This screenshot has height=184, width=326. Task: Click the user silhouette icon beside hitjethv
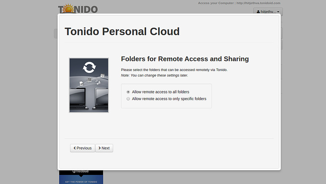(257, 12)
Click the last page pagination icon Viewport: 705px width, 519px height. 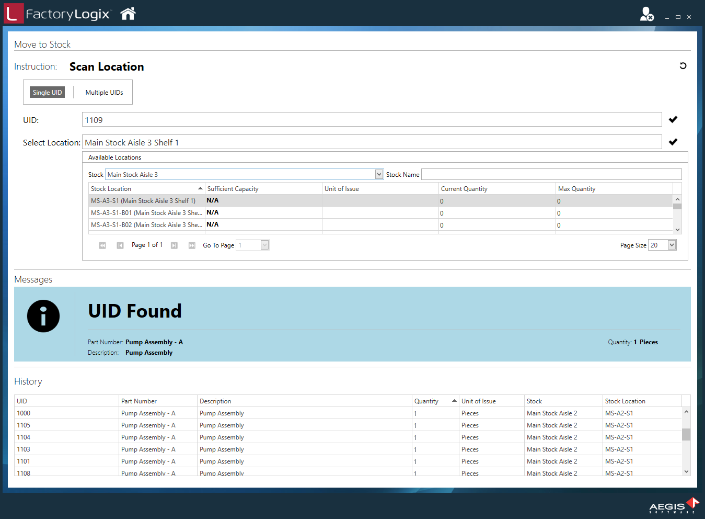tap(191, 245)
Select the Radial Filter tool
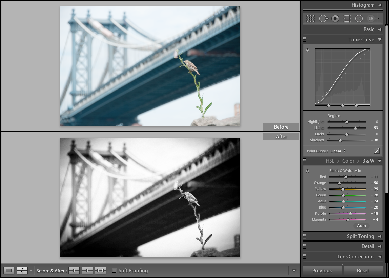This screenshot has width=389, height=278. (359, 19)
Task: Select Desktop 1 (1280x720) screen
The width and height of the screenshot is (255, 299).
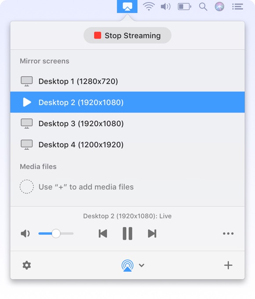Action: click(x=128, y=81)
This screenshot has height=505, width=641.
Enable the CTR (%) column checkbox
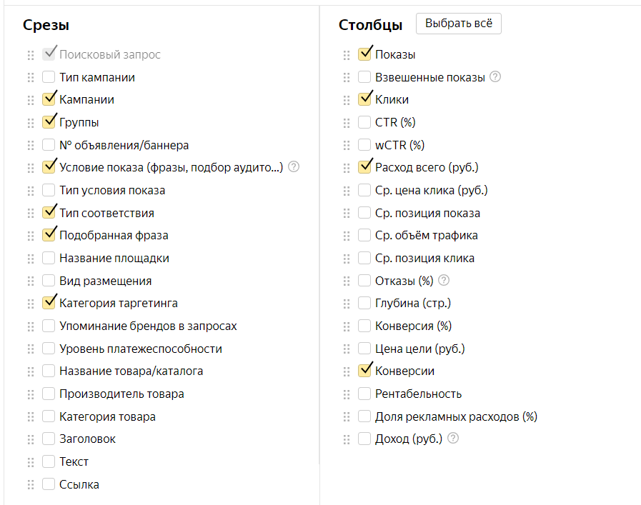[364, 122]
---
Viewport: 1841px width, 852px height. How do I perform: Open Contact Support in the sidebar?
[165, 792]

> [Assigned task]
In the listing above, find the line with "Select the Radial Filter tool" and the line with "This screenshot has height=505, width=641.". Set down both and every line between them, minus the pictures.

> [Solution to the exercise]
Select the Radial Filter tool
This screenshot has width=389, height=278. (359, 19)
Task: Select Desktop 1 (1280x720) screen
The width and height of the screenshot is (255, 299).
Action: click(x=128, y=81)
This screenshot has height=505, width=641.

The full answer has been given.